START Excerpted text
Differential hydration of dA.dT base pairs in parallel-stranded DNA relative to antiparallel DNA.

Parallel-stranded DNA is a novel double-stranded helical form of DNA. Its secondary structure is established by reverse Watson-Crick base pairing between the bases of the complementary strands forming a double helix with equivalent grooves. We have used a combination of magnetic suspension densitometry and isothermal titration calorimetry to obtain complete thermodynamic profiles for the formation of two DNA 25 mer duplexes. The duplexes contain exclusively dA.dT base pairs in either parallel (ps-d1.D2) or antiparallel (aps-D1.D3) orientation. At 15 degrees C, the formation of each duplex is accompanied by favorable free-energy terms resulting from the partial compensation of favorable exothermic enthalpies and unfavorable entropies and by an uptake of both counterions and water molecules. By taking into account the contribution of single-strand base-stacking interactions and using the formation of the aps-D1.D3 duplex as a reference state to establish a thermodynamic cycle in which the similar single strands cancel out, we obtained a delta delta G zero term of +10 kcal mol-1 duplex formed that results from a partial differential enthalpy-entropy compensation of +32 kcal mol-1 and a delta delta V of 257 mL mol-1. The positive sign of this enthalpy-entropy compensation together with the marginal differential counterion uptake of 0.2 mol of Na+/mol of duplex is characteristic of processes driven by differential hydration and strongly suggests that the parallel duplex is much less hydrated than its antiparallel counterpart by approximately 4 mol of water/mol of base pair.
END Excerpted text
START Data excerpts
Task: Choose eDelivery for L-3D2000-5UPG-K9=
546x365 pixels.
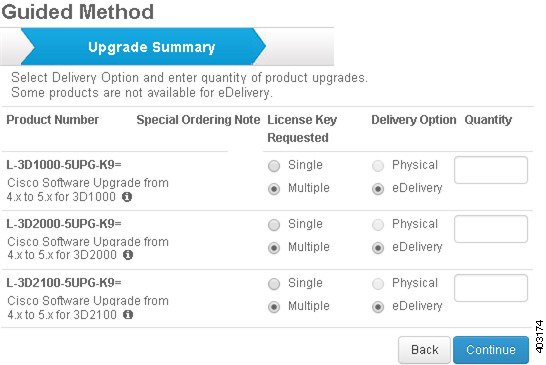Action: [378, 248]
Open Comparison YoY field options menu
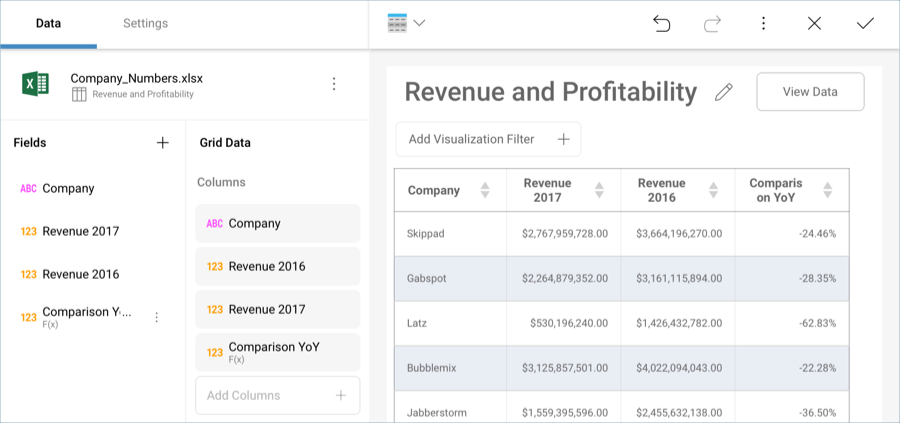Image resolution: width=900 pixels, height=423 pixels. click(156, 317)

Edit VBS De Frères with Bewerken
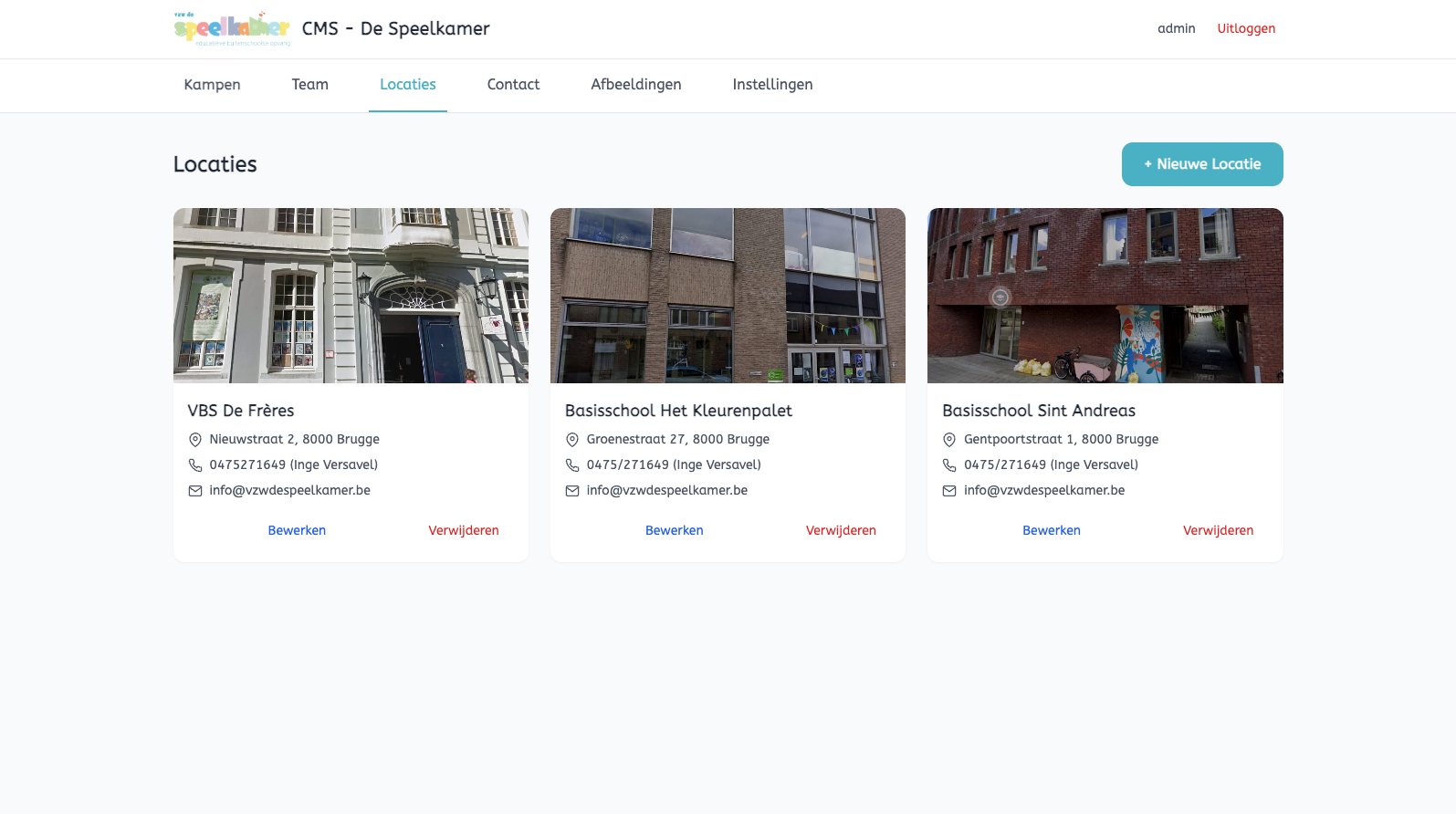tap(297, 530)
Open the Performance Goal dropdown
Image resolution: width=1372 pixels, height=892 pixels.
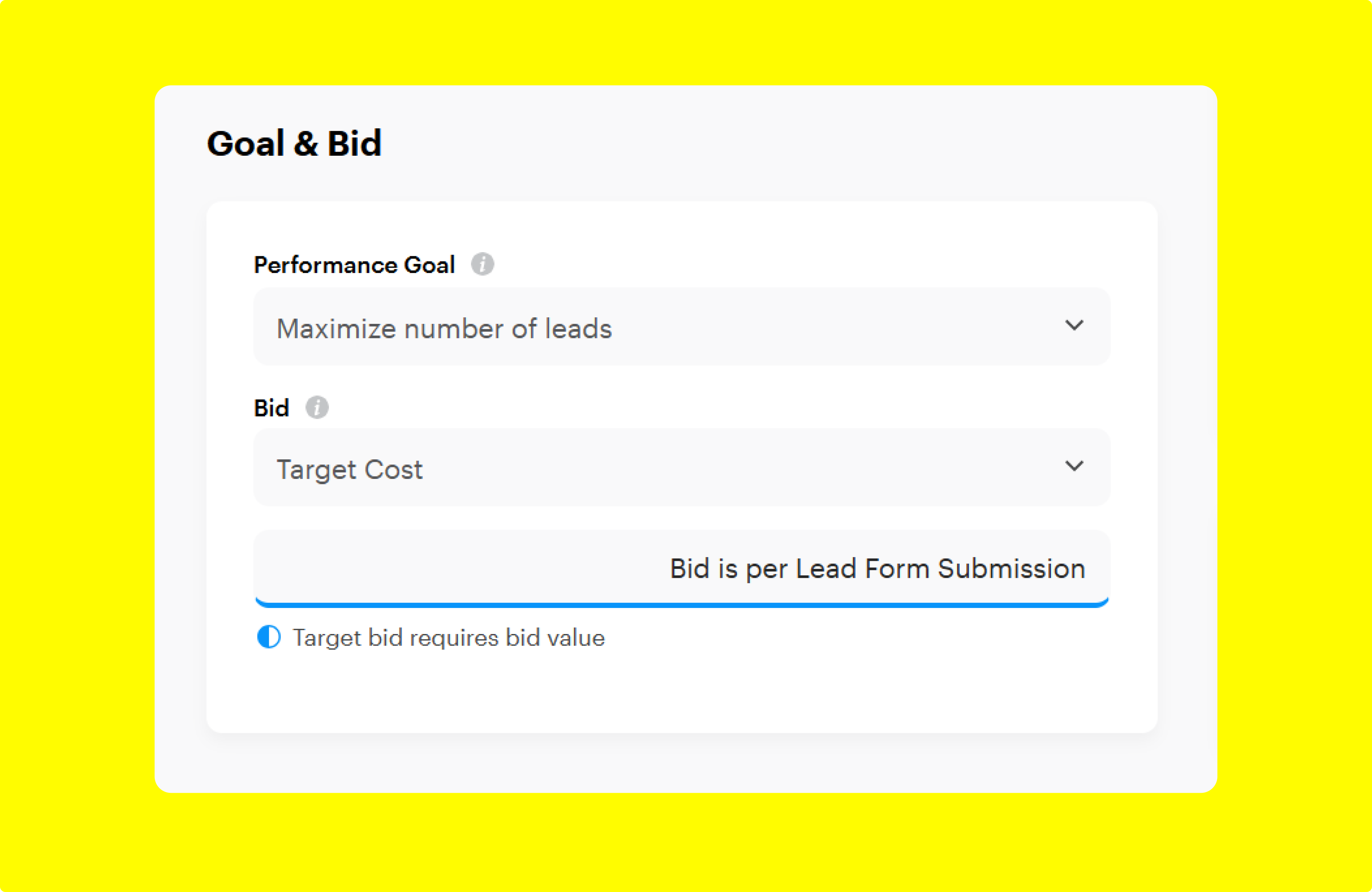[x=682, y=326]
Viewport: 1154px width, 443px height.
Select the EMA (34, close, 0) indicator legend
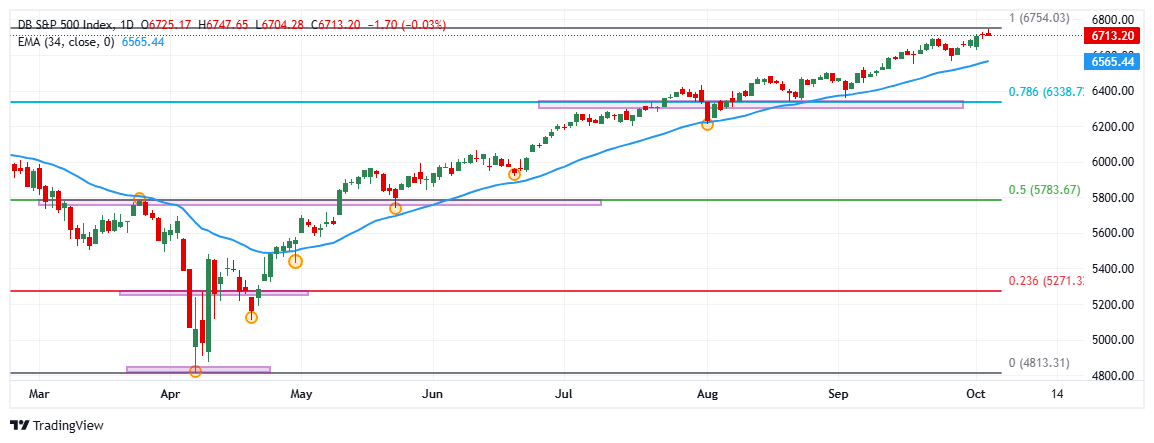click(67, 41)
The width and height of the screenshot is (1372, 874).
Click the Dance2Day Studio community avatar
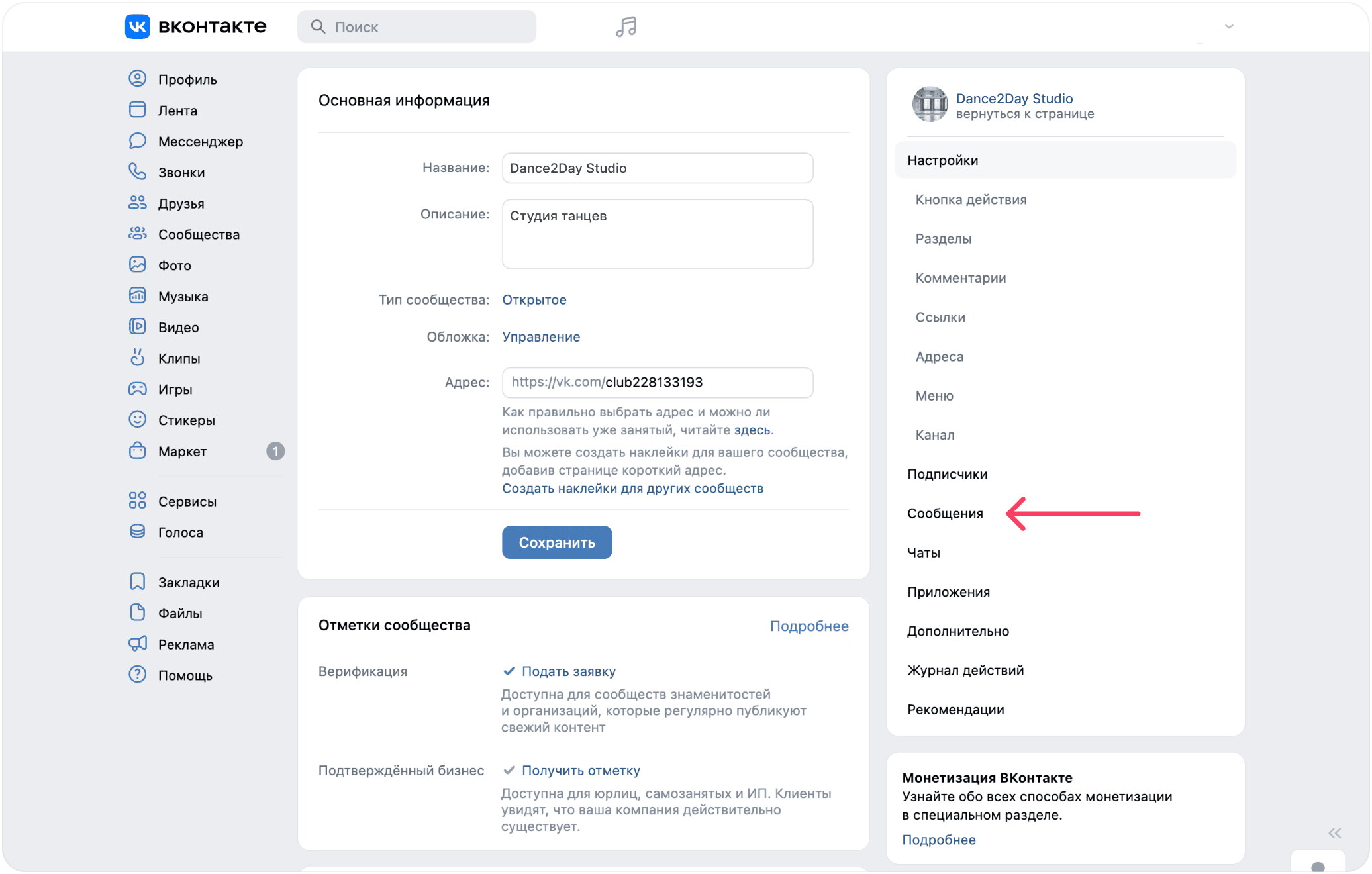point(930,105)
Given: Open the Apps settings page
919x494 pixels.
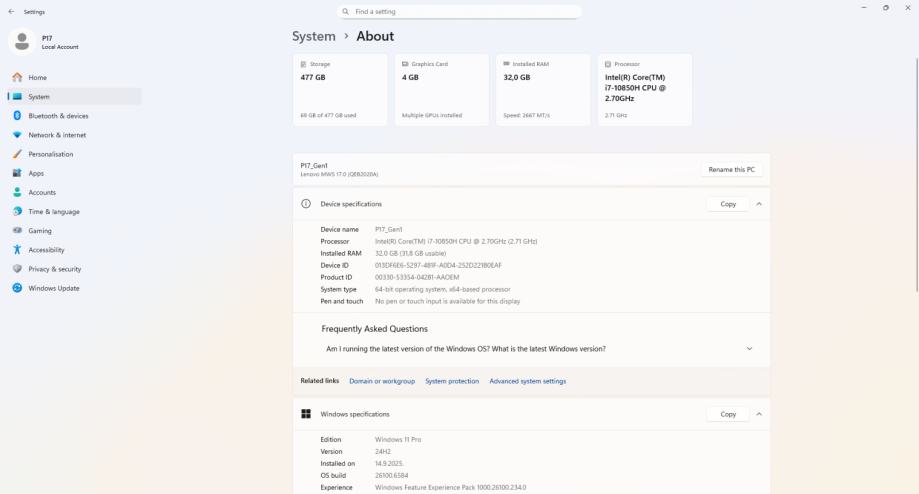Looking at the screenshot, I should 36,173.
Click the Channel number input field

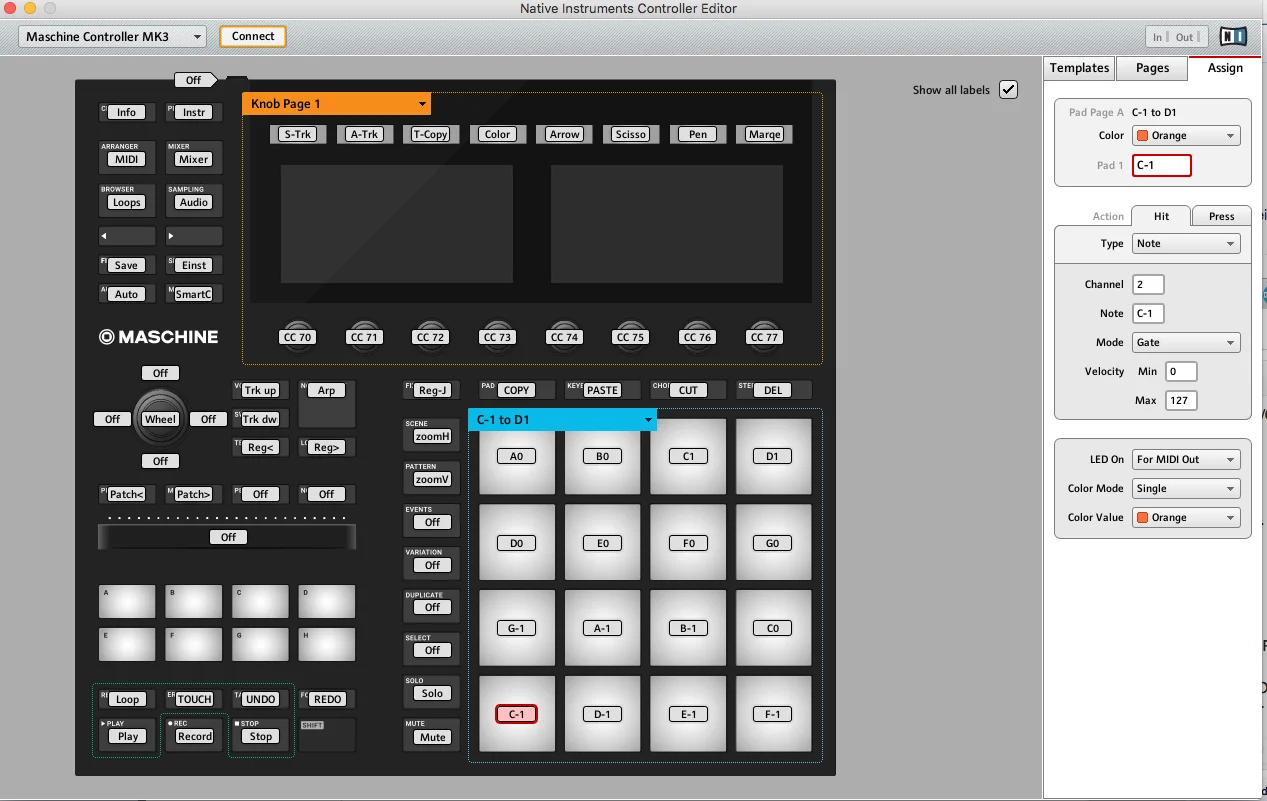[x=1148, y=284]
END Data excerpts
§ Work instruction
Reproduce the full abstract on hydration of dA.dT base pairs in parallel-stranded DNA, with every word kept as it appears.

§ Finished task
Differential hydration of dA.dT base pairs in parallel-stranded DNA relative to antiparallel DNA.

Parallel-stranded DNA is a novel double-stranded helical form of DNA. Its secondary structure is established by reverse Watson-Crick base pairing between the bases of the complementary strands forming a double helix with equivalent grooves. We have used a combination of magnetic suspension densitometry and isothermal titration calorimetry to obtain complete thermodynamic profiles for the formation of two DNA 25 mer duplexes. The duplexes contain exclusively dA.dT base pairs in either parallel (ps-d1.D2) or antiparallel (aps-D1.D3) orientation. At 15 degrees C, the formation of each duplex is accompanied by favorable free-energy terms resulting from the partial compensation of favorable exothermic enthalpies and unfavorable entropies and by an uptake of both counterions and water molecules. By taking into account the contribution of single-strand base-stacking interactions and using the formation of the aps-D1.D3 duplex as a reference state to establish a thermodynamic cycle in which the similar single strands cancel out, we obtained a delta delta G zero term of +10 kcal mol-1 duplex formed that results from a partial differential enthalpy-entropy compensation of +32 kcal mol-1 and a delta delta V of 257 mL mol-1. The positive sign of this enthalpy-entropy compensation together with the marginal differential counterion uptake of 0.2 mol of Na+/mol of duplex is characteristic of processes driven by differential hydration and strongly suggests that the parallel duplex is much less hydrated than its antiparallel counterpart by approximately 4 mol of water/mol of base pair.